Servicers of federally-backed mortgages, such as Fannie Mae or Freddie Mac, Department of Housing and Urban Development, Department of Veterans Affairs, or Department of Agriculture loans, must grant forbearance to borrowers with pandemic-related hardships that may last as long as two consecutive 180-day periods. Furthermore, additional interest, fees, or penalties beyond the amounts scheduled or calculated should be waived with no negative impact to the borrower’s mortgage contract during the forbearance.
Mortgage servicers could violate the CARES Act or other applicable law and potentially cause consumer harm if they were to require documentation from borrowers to prove financial hardship, if they did not grant the forbearance once properly requested, or if they steered borrowers away from forbearance or misled them.
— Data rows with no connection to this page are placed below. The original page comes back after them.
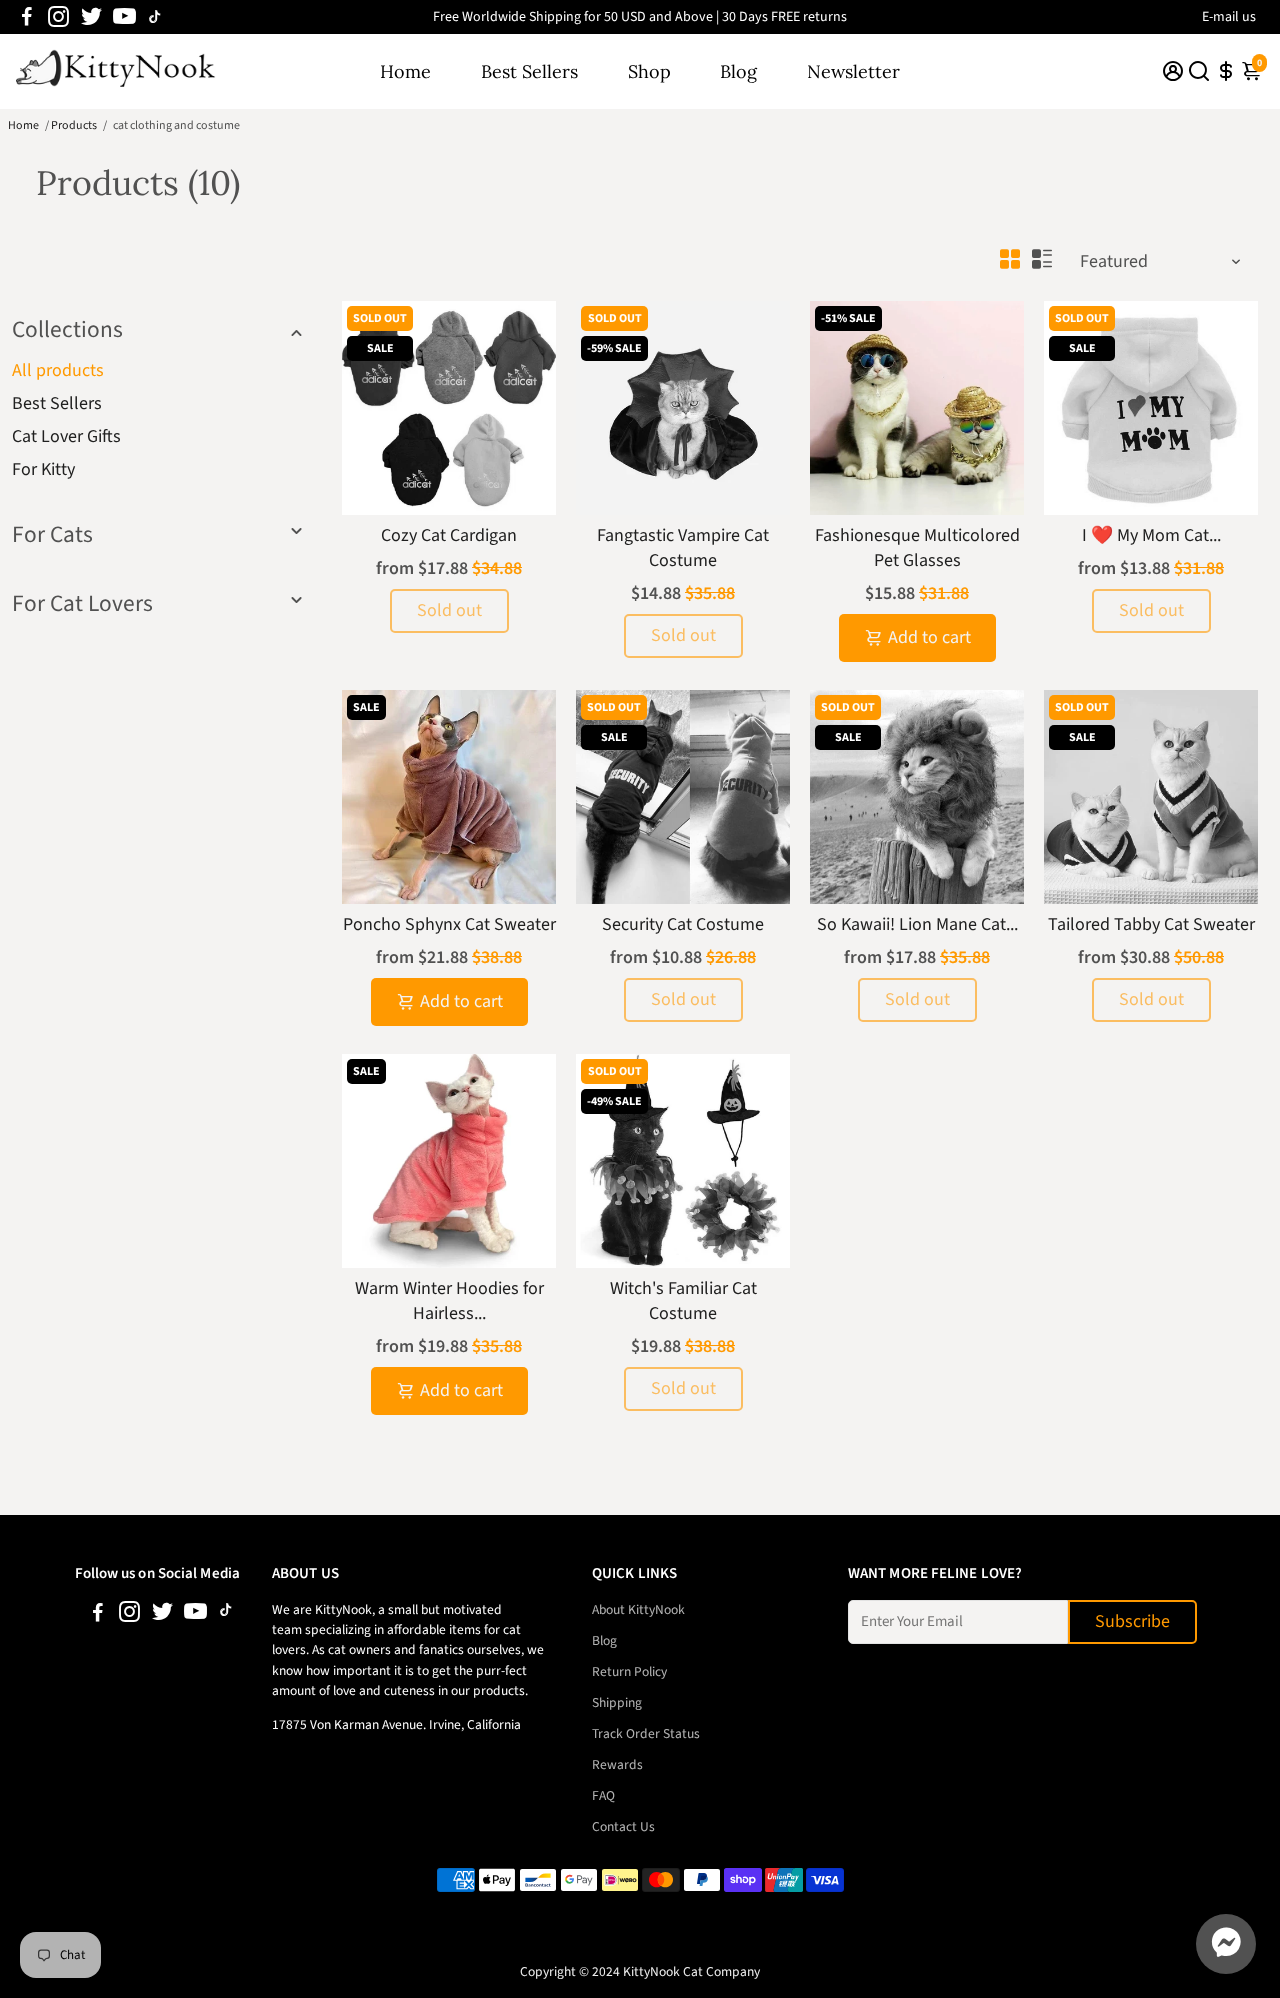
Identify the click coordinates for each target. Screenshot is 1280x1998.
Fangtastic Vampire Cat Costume (683, 548)
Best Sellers (529, 71)
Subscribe (1132, 1621)
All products (58, 370)
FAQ (603, 1795)
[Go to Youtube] (124, 17)
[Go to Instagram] (58, 17)
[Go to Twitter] (91, 17)
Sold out (449, 610)
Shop (649, 71)
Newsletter (853, 71)
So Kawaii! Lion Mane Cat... (917, 924)
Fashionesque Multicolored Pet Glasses (917, 548)
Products (74, 125)
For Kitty (43, 469)
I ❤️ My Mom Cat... (1151, 535)
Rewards (617, 1764)
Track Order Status (646, 1733)
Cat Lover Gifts (66, 436)
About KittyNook (638, 1609)
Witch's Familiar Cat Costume (683, 1301)
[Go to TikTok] (155, 17)
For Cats (52, 534)
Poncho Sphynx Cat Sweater (449, 924)
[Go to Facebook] (27, 17)
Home (405, 71)
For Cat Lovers (82, 603)
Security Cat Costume (683, 924)
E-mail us (1229, 17)
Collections (67, 329)
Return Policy (629, 1671)
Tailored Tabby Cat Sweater (1151, 924)
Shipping (617, 1702)
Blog (738, 71)
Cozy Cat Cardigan (449, 535)
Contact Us (623, 1826)
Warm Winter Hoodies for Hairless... (449, 1301)
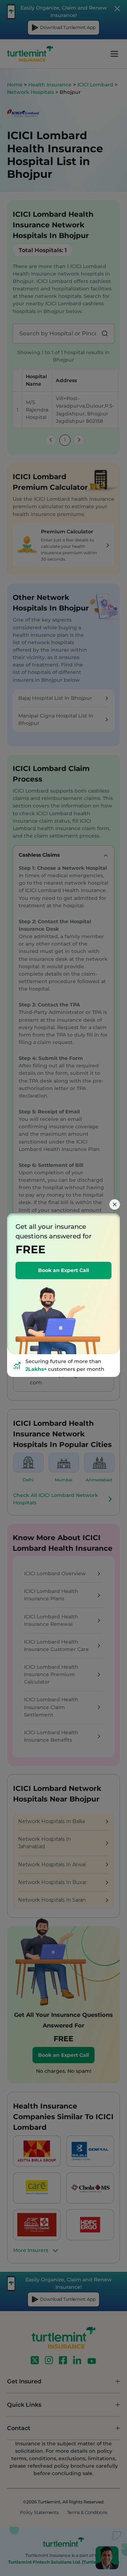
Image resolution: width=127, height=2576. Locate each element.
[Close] (114, 1204)
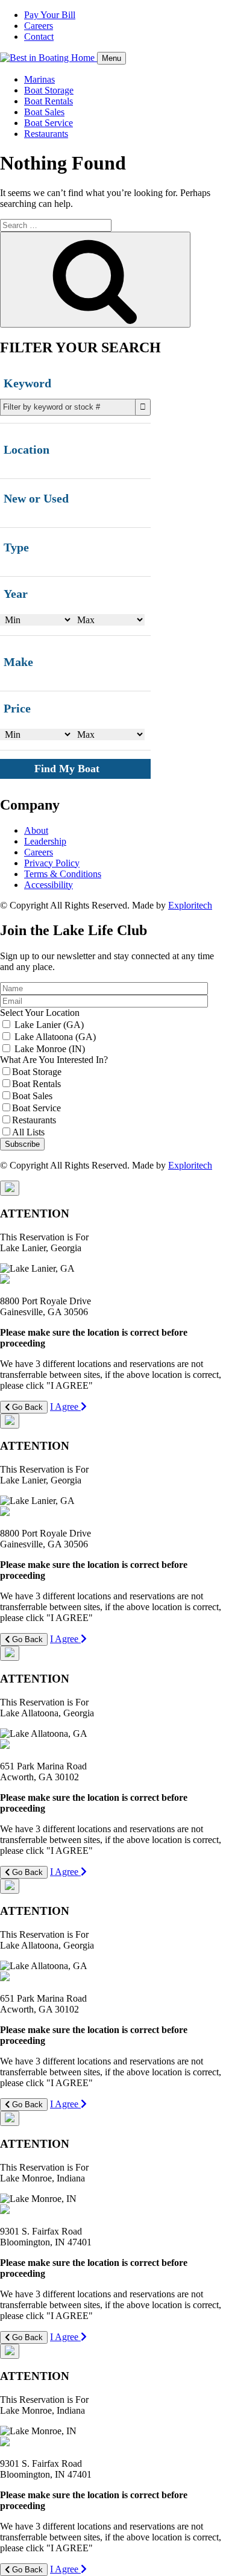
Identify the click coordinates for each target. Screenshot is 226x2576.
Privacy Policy (52, 863)
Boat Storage (49, 90)
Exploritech (190, 905)
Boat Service (48, 123)
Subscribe (22, 1144)
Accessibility (48, 885)
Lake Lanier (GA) (49, 1025)
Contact (39, 36)
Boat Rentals (48, 101)
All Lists (28, 1132)
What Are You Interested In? (54, 1060)
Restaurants (46, 133)
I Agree (65, 1406)
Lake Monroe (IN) (49, 1049)
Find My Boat (66, 769)
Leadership (45, 841)
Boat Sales (44, 112)
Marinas (39, 79)
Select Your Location (40, 1012)
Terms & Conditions (62, 874)
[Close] (9, 1188)
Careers (38, 26)
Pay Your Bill (49, 15)
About (36, 830)
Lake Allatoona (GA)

The Consumer Financial Protection Bureau is a 21st century agency that helps consumer finance markets work by regularly identifying and addressing outdated, unnecessary, or unduly burdensome regulations, by making rules more effective, by consistently enforcing federal consumer financial law, and by empowering consumers to take more control over their economic lives. For more information, visit consumerfinance.gov.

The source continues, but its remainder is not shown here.